Without ever creating any narrative environment, Jeanne Susplugas invents her own staging. Through a very close framing of the subject, she leans over it, breathless. The work in progress then gets very close to physical endurance, thanks to which the artist manages to grasp the expression of her inanimate models in a very singular way. Jeanne Susplugas shifts the subject and isolates it. She gets into the body of the object.
Today Jeanne Susplugas is experimenting new forms of work and representation, yet without taking her attention away from the object. The aesthetics of medicines, packaging, advertisements, colours and shapes: that is what she is interested in as well as in the laboratories’ motivation to create a sufficiently elaborate decorum in order to make “customers” forget their taste or their reasons to over consume medicines. When well packaged, the pill is also well sweetened. It is a fact, it is observed, and the medicine soon becomes an affective item, because it is a source of attraction and comfort.
“Addicted”, such is the meaningful title of the recently completed series of slides. Composed of about a hundred portraits shown in double screening, “Addicted” is more about the medicine on the verge of being swallowed than about the portrait. Pills actually occupy the centre of the photographs. Prescribed for headaches, stomach-aches, fatigue, overweight, feeling better, feeling food, waking up or falling asleep. No warning is present about the reasons of that sometimes frantic consumption, except in the attitude or the appearance of the persons photographed.

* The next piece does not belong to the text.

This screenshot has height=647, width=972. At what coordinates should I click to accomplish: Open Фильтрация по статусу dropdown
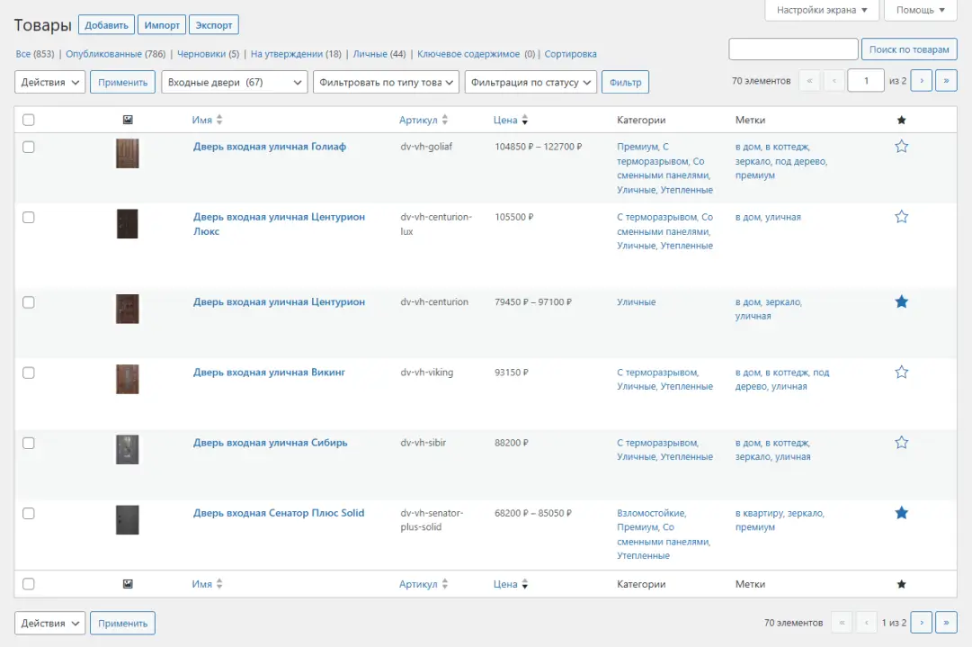click(x=531, y=82)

The portraits go, rapidly. Is it a warning or a benevolent glance over the innocence and the lightness of those troubling gestures? Jeanne Susplugas lets a subtle doubt linger about her works. Feelings are getting mixed, and the frantic rhythm of the different portraits leads them into becoming absorbed into generic or universal images.
Nearby, other faces appear peacefully. Those are to be observed, to be compared. Here, young amused faces boldly exhibit tongue-stuck pills; there other faces, sick or embarrassed, painfully show the object which is supposed to ease their discomfort. Each face tells a story, a universal or an individual one, ,but the expressions of each individual finally indicate very little if one focuses too long on the presence of medicines; always placed in the centre of the faces, at the heart of their intimacy, they do reveal the personalities of the people through their behaviours.

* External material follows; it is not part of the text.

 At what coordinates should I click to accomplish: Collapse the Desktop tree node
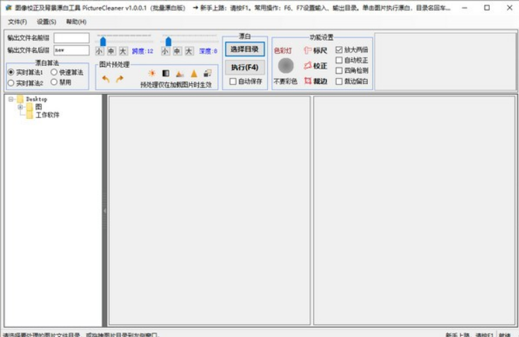click(11, 99)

Some medical images, once evanescent, now stand in the middle of the pictures, in their very centre. It is the same with human presence, which, once relegated, now takes a major place in Susplugas’s work, insofar as the body seems to get embodied in the latest pieces, as the tool that would link the subject to the watcher. Or perhaps it is the body, which could be considered as the other, that would before all allow the artiste to get away from a solitary exercise, in which the motionless object would no longer be isolated, but revealed through the presence of Man. An animated presence, someone to talk to, with whom the artist seems to be eager to develop new and more lively practises.